Applicability of High-Resolution ICP−Mass Spectrometry for Isotope Ratio Measurements

Abstract

The present paper reports on the capability of high-resolution inductively coupled plasma mass spectrometry (HR-ICPMS) for the accurate and precise determination of isotope ratios of which at least one of the isotopes involved is spectrally interfered when measured at low resolution, using Cu as a typical example. When a commercially available Finnigan MAT Element high-resolution ICP−mass spectrometer operated at a resolution setting of 3000 is used, careful selection of the measurement conditions allows a 63Cu/65Cu or 206Pb/207Pb isotope ratio precision of ∼0.1% (RSD for n = 10) at sufficiently high count rates (≥100 000 counts/s). In this work, Cu isotope ratios were determined both in (i) an Antarctic sediment digest and in (ii) a human serum reference material. Even at the low Cu concentration level in the Antarctic sediment digests (∼10 μg/L), the 63Cu/65Cu isotope ratio could be measured with an RSD of ≤0.6% (n = 5). Although both isotopes involved were severely spectrally interfered when measured at low resolution, measurement at R = 3000 resulted in an isotope ratio that agreed within the measurement uncertainty with the expected natural isotopic abundance ratio. For the human serum reference material, the sample preparation was limited to 10-fold dilution with 0.14 M HNO3, resulting in solutions containing ∼100 μg/L Cu. The 63Cu/65Cu isotope ratio was measured with an RSD of 0.3% (n = 5) and agreed within the measurement uncertainty with the value expected on the basis of the natural isotopic abundances.
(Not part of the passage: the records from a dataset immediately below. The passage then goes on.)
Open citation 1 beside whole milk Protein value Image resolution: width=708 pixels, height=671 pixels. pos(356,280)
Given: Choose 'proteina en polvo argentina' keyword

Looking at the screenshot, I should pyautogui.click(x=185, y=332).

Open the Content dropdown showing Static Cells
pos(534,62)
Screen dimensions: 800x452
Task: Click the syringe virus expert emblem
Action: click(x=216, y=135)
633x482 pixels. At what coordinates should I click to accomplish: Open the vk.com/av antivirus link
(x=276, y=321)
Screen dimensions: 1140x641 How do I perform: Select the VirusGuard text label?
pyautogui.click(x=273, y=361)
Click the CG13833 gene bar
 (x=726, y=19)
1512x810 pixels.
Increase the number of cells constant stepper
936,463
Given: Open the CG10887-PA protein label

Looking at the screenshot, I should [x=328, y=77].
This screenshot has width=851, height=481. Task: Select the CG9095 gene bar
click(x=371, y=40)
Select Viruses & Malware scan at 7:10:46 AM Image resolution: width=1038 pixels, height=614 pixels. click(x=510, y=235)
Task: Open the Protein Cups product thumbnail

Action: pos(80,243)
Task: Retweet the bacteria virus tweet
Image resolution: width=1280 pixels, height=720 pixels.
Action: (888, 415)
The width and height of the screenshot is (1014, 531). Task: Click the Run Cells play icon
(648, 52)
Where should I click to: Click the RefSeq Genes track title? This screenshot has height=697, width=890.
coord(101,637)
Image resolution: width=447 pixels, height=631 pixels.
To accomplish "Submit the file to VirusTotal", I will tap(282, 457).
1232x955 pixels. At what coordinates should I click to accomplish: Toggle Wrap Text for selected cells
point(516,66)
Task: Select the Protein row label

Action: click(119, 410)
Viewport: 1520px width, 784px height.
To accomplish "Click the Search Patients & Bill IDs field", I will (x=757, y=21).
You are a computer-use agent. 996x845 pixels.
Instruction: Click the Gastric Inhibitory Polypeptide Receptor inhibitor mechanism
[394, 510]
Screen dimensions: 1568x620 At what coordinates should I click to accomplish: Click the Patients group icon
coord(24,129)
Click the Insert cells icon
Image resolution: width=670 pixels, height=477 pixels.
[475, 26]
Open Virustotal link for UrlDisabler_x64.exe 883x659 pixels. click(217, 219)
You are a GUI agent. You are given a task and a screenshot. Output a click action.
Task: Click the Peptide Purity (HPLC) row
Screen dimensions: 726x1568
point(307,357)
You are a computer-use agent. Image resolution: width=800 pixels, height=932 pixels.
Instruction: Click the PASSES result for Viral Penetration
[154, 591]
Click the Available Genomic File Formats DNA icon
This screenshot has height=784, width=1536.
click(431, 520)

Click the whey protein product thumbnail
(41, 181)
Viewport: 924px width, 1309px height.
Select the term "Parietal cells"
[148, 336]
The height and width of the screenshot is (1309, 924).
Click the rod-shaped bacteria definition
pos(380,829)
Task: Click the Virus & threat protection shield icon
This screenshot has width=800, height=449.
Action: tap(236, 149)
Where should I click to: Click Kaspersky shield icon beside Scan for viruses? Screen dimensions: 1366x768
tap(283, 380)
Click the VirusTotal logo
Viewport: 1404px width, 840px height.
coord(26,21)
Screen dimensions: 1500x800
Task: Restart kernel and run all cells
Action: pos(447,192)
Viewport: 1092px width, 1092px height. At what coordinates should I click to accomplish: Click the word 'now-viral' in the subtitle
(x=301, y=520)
Finally, on the basis of the corresponding mass spectra at R = 3000, for both samples an attempt was made to identify the polyatomic ions that spectrally interfere with the Cu ion signals at low resolution. For the Antarctic sediment digest, these interfering ions were speculatively identified as 40Ar23Na+, 28Si35Cl+, and 23Na216O1H+ for 63Cu+ and 30Si35Cl+, 28Si37Cl+, and 23Na219F+ for 65Cu+. For the human serum reference material, the interfering signals were attributed to 40Ar23Na+, 31P16O2+, and 23Na216O1H+ for 63Cu+ and to 32S16O21H+ for 65Cu+.